La plus noble conquête que l'homme ait jamais faite est celle de ce fier et fougueux animal, qui partage avec lui les fatigues de la guerre et la gloire des combats: aussi intrépide que son maître, le cheval voit le péril et l'affronte; il se fait au bruit des armes, il l'aime, il le cherche, et s'anime de la même ardeur. Il partage aussi ses plaisirs à la chasse, aux tournois, à la course, il brille, il étincelle. Mais, docile autant que courageux, il ne se laisse pas emporter à son feu; il sait réprimer ses mouvements: nonseulement il fléchit sous la main de celui qui le guide, mais il semble consulter ses désirs ; et obéissant toujours aux impressions qu'il en reçoit, il se précipite, se modère ou s'arrête, et n'agit que pour y satisfaire. C'est une créature qui renonce à son être pour n'exister que par la volonté d'un autre ; qui sait même la prévenir; qui, par la promptitude et la précision de ses mouvements, l'exprime et l'exécute; qui sent autant qu'on le désire, et ne rend qu'autant qu'on veut; qui, se livrant sans réserve, ne se refuse à rien, sert de toutes ses forces, s'excède, et même meurt pour mieux obéir. BUFFON.

LE CHEVAL DOMPTÉ.

VOYEZ ce cheval ardent et impétueux: pendant que son écuyer le conduit et le dompte, que de mouvements irréguliers! C'est un effet de son ardeur, et son ardeur vient de sa force, mais d'une force mal réglée. Il se compose, il devient plus obéissant sous l'éperon, sous le frein, sous la main qui le manie à droite et à gauche, le pousse, le retient comme elle veut. A la fin il est dompté; il ne fait que ce qu'on lui demande : il sait aller le pas, il sait courir, non plus avec cette activité qui l'épuisait, par laquelle son obéissance était encore désobéissante. Son ardeur s'est changée en force, ou plutôt, puisque cette force était en quelque façon dans cette ardeur, elle s'est réglée. Remarquez: elle n'est

pas détruite, elle se règle; il ne faut plus d'éperon, presque plus de bride; car la bride ne fait plus l'effet de dompter l'animal fougueux; par un petit mouvement, qui n'est que l'indication de la volonté de l'écuyer, elle l'avertit plutôt qu'elle ne le force, et le paisible animal ne fait plus, pour ainsi dire, qu'écouter: son action est tellement unie à celle de celui qui le mène, qu'il ne s'ensuit plus qu'une seule et même action.

BOSSUET.

Méditations sur l'Evangile.

LE REQUIN.

CE formidable squale parvient jusqu'à une longueur de plus de dix mètres (trente pieds, ou environ); il pèse quelquefois près de cinquante myriagrammes (mille livres); et il s'en faut de beaucoup que l'on ait prouvé que l'on doit regarder comme exagérée l'assertion de ceux qui ont prétendu qu'on avait pêché un requin du poids de plus de cent quatre-vingt-dix myriagrammes (quatre mille livres).

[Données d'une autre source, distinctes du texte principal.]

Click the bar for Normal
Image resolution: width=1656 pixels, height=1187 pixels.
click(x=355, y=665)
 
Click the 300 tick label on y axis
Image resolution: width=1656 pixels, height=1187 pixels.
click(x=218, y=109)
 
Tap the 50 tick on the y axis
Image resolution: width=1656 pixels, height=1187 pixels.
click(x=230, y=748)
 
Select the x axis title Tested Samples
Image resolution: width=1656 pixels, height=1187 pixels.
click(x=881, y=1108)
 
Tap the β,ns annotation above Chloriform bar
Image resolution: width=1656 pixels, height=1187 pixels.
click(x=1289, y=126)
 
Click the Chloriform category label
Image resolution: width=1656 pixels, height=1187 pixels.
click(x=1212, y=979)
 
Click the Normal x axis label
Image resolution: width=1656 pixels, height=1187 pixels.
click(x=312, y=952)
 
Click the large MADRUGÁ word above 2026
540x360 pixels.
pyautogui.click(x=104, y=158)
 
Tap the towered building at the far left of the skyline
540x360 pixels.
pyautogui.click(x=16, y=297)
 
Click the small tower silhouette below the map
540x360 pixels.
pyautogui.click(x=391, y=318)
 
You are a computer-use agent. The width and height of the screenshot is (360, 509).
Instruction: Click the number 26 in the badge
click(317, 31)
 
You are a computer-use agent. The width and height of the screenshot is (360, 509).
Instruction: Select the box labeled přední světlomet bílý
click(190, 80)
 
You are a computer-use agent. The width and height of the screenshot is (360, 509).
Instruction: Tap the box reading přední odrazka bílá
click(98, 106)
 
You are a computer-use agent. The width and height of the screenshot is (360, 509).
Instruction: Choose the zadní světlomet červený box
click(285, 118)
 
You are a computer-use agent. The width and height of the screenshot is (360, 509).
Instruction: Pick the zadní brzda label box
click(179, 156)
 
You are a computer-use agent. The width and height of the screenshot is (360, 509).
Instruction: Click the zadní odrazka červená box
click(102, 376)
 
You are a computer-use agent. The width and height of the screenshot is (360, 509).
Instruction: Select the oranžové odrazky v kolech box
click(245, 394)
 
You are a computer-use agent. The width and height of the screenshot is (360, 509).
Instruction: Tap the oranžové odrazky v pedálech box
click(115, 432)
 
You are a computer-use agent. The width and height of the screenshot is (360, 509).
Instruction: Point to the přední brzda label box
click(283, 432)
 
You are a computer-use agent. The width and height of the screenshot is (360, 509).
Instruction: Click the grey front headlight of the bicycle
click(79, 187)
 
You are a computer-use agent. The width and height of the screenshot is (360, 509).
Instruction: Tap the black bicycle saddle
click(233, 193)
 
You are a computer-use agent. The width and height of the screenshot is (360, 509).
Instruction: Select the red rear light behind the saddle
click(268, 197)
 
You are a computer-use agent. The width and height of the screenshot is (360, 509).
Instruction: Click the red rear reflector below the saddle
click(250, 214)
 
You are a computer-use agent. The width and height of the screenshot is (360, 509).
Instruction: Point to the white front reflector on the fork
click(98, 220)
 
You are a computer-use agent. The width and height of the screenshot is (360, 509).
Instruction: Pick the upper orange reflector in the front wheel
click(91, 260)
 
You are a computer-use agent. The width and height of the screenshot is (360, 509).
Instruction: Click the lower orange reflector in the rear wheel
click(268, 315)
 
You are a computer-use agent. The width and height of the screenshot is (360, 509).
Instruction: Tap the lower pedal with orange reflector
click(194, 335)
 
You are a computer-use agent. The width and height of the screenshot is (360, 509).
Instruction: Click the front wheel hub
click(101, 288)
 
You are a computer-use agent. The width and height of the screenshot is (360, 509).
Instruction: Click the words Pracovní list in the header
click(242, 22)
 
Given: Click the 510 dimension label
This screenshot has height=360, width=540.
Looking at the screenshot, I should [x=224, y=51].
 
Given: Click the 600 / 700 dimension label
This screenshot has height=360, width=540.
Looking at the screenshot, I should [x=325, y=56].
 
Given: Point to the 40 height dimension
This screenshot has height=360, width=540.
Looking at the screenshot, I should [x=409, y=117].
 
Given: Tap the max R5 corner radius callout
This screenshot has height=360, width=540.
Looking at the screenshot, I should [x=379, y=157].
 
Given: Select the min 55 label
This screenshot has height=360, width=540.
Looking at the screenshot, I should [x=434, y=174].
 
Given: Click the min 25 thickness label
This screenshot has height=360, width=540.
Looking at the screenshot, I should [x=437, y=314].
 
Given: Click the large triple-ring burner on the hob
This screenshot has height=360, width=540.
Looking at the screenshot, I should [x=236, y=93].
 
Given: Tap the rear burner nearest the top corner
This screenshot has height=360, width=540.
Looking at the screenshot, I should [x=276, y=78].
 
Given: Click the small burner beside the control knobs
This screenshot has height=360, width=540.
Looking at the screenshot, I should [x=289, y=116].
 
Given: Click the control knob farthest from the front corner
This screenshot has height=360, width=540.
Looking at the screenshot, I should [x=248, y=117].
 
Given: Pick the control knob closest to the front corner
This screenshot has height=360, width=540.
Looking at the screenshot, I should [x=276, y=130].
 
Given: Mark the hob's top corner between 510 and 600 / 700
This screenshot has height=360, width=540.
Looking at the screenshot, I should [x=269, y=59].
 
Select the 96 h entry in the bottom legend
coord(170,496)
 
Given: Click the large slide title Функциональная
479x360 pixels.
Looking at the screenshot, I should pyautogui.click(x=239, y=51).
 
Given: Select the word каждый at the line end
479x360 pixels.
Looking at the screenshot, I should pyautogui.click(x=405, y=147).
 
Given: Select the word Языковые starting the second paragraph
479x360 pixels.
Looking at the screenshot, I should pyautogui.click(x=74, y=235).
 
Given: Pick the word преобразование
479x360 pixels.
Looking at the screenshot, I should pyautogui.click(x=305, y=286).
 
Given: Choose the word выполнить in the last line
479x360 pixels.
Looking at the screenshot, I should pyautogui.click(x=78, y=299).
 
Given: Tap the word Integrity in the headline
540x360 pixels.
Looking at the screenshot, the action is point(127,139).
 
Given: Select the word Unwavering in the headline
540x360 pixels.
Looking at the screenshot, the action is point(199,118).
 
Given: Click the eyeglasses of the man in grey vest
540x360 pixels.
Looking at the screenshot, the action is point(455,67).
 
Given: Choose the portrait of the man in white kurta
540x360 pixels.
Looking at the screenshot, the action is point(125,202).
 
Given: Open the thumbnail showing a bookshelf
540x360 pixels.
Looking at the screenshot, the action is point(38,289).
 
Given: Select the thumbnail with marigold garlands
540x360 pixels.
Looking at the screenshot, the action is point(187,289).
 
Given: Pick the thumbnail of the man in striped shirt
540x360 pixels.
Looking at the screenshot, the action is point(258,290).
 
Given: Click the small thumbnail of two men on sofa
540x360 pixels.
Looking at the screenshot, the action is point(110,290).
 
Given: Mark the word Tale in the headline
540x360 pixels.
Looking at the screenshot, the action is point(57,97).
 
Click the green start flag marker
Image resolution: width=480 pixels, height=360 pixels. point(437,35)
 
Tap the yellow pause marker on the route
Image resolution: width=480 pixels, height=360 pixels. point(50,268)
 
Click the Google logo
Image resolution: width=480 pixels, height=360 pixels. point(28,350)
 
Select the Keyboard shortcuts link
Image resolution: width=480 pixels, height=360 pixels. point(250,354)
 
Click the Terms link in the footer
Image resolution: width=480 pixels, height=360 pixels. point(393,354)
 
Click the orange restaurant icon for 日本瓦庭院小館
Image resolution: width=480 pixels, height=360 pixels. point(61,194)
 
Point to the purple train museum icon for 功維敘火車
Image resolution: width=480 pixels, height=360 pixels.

Mais la grandeur n'est pas son seul attribut; il a reçu aussi la force et des armes meurtrières ; et, féroce autant que vorace, impétueux dans ses mouvements, avide de sang, insatiable de proie, il est véritablement le tigre de la mer. Recherchant sans crainte tout ennemi, poursuivant avec plus d'obstination, attaquant avec plus de rage, combattant avec plus d'acharnement que les autres habitants des eaux; plus dangereux que plusieurs cétacés, qui, presque toujours, sont moins puissants que lui; inspirant même plus d'effroi que les baleines, qui, moins bien armées, et douées d'appétits bien différents, ne provoquent presque jamais ni l'homme, ni les grands animaux ; rapide dans sa course, répandu sur tous les climats, ayant envahi, pour ainsi dire, toutes les mers paraissant souvent au milieu des tempêtes; aperçu facilement par l'éclat phosphorique dont il brille, au milieu des ombres des nuits les plus

orageuses; menaçant de sa gueule énorme et dévorante les infortunés navigateurs exposés aux horreurs du naufrage, leur fermant toute voie de salut, leur montrant, en quelque sorte, leur tombe ouverte, et plaçant sous leurs yeux le signal de la destruction. Il n'est pas surprenant qu'il ait reçu le nom sinistre qu'il porte, et qui, réveillant tant d'idées lugubres, rappelle surtout la mort dont il est le ministre. Requin est, en effet, une corruption de requiem, qui désigne depuis longtemps, en Europe, la mort et le repos éternel, et qui a dû être souvent, pour des passagers effrayés, l'expression de leur consternation, à la vue d'un squale de plus de trente pieds de longueur, et des victimes déchirées ou ensanglantées par ce tyran des ondes. Terrible encore lorsqu'on a pu parvenir à l'accabler de chaînes, se débattant avec violence au milieu de ses liens ; conservant une grande puissance, lors même qu'il est déja tout baigné dans son sang, et pouvant, d'un seul coup de sa queue, répandre le ravage autour de lui à l'instant même où il est près d'expirer, n'est-il pas le plus formidable de tous les animaux auxquels la nature n'a pas départi des armes empoisonnées ? Le tigre le plus furieux, au milieu des sables brûlants; le crocodile le plus fort, sur les rivages équatoriaux ; le serpent le plus démesuré, dans les solitudes Africaines, doivent-ils inspirer autant d'effroi qu'un énorme requin au milieu des vagues agitées ?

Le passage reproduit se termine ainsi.